EXERCISE: All that is wanted is the exact text of the lines below from the one with "This screenshot has width=1238, height=687." through the one with "Where should I", inclusive, minus any pictures.

DATA FOR REVIEW:
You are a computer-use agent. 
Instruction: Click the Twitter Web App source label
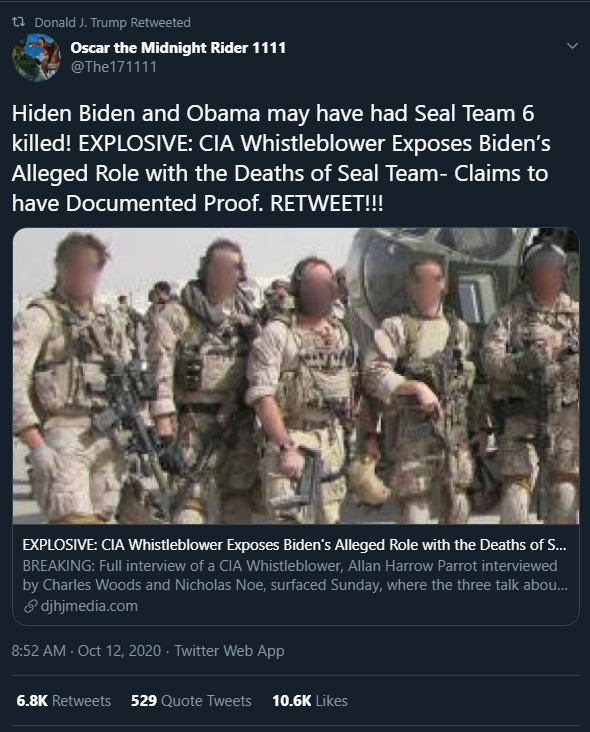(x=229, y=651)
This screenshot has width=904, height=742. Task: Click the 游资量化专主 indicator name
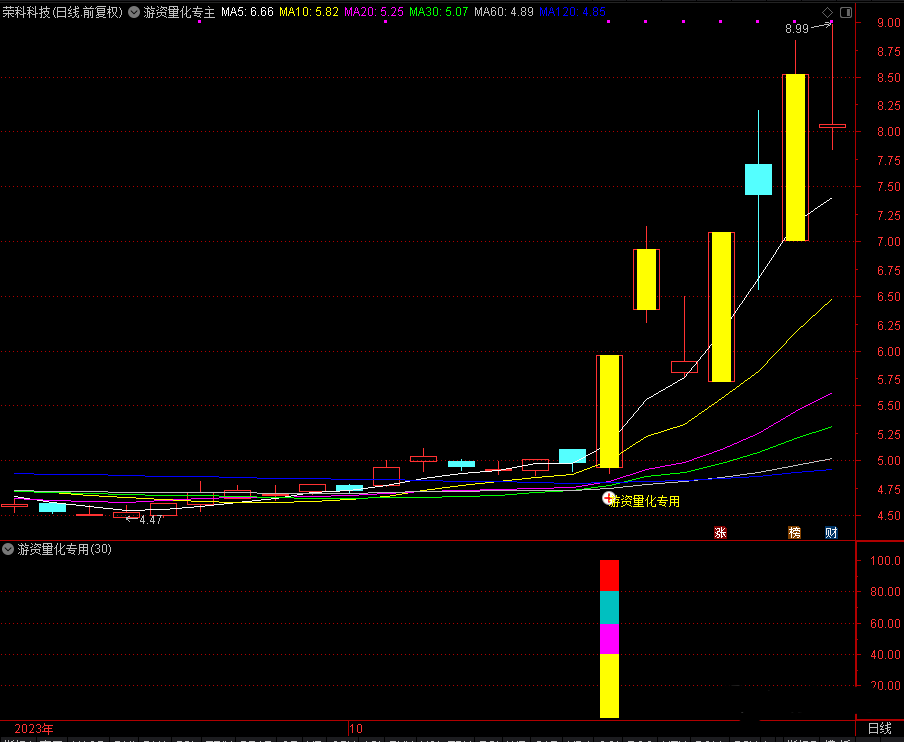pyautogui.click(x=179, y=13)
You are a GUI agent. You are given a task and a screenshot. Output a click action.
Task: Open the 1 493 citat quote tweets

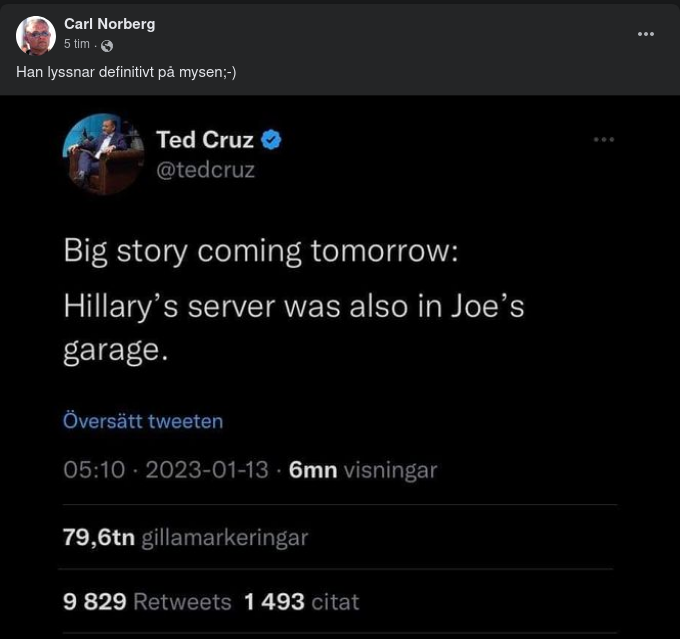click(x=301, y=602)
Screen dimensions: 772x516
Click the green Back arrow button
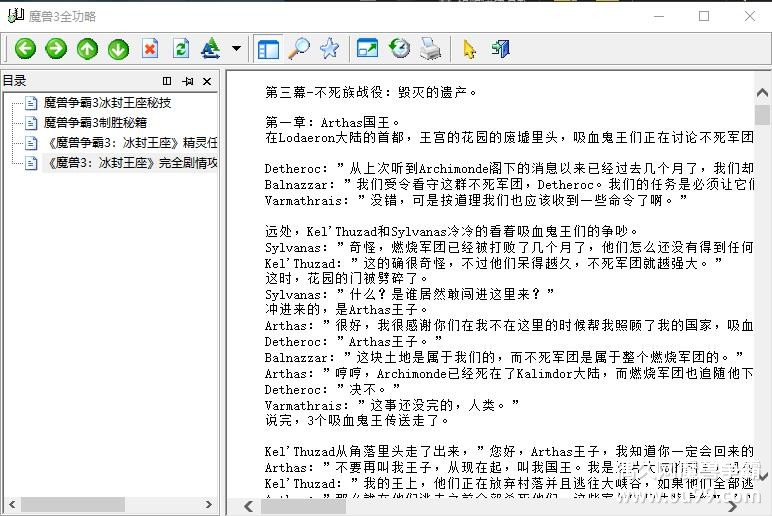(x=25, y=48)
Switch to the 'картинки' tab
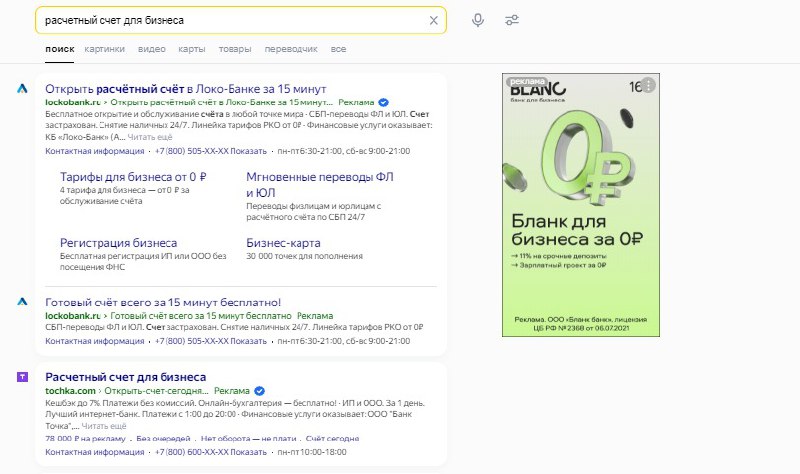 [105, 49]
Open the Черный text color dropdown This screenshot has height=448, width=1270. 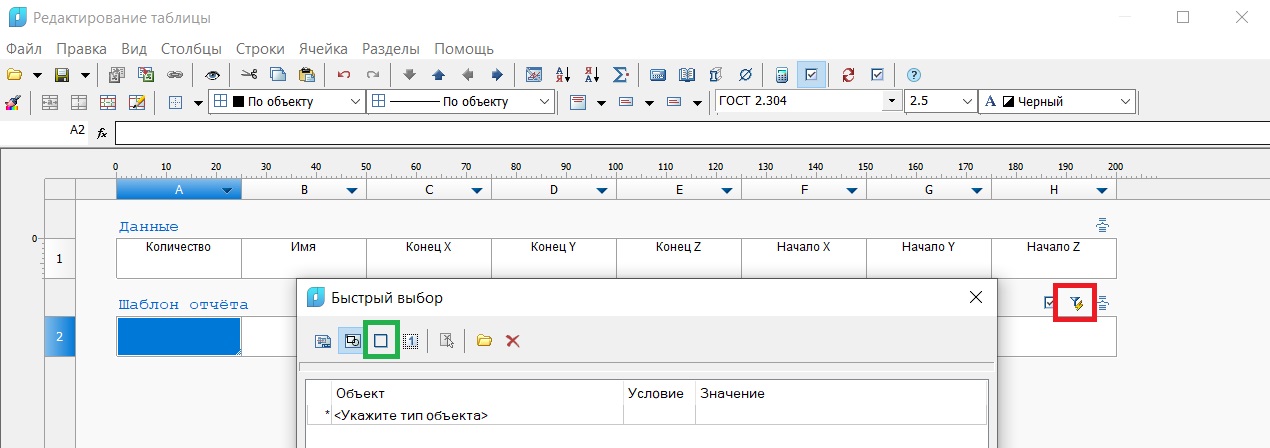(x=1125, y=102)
* * *
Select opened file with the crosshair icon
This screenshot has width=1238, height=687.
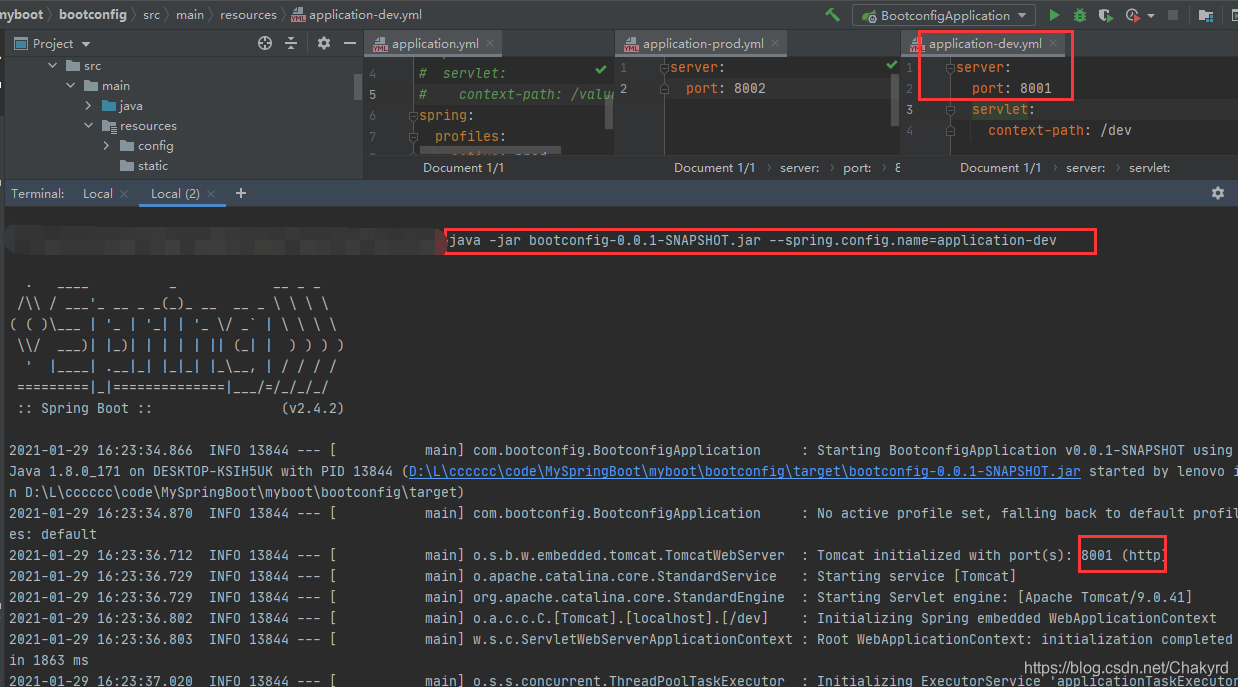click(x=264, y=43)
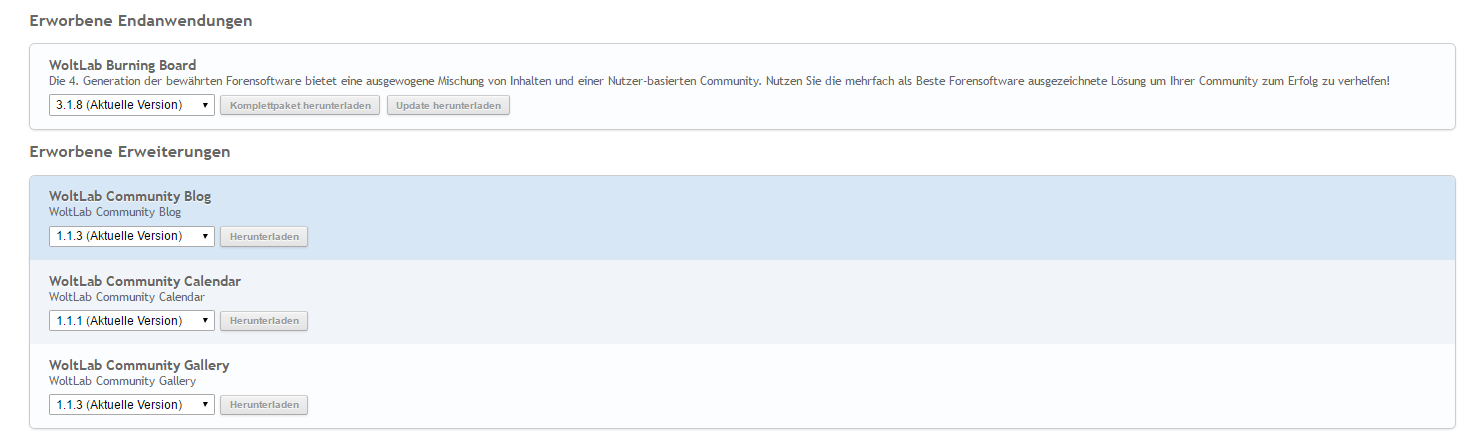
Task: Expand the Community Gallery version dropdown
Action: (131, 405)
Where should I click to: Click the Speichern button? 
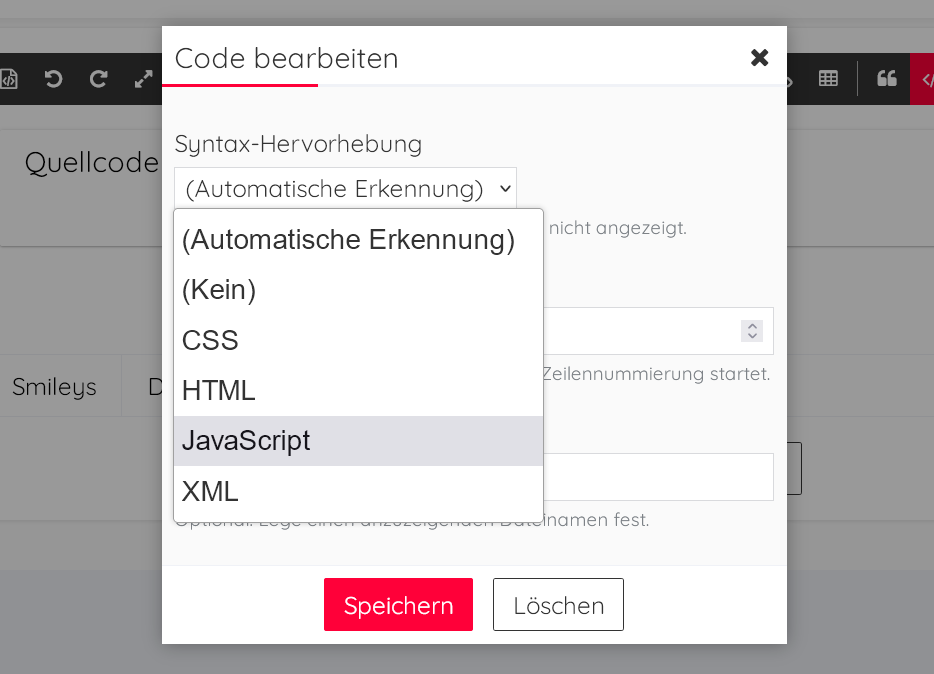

RESULT OF THE TASK:
This screenshot has width=1238, height=687.
click(x=264, y=43)
Task: Expand the Community Gallery version dropdown
Action: (131, 405)
Where should I click to: Click the Speichern button? 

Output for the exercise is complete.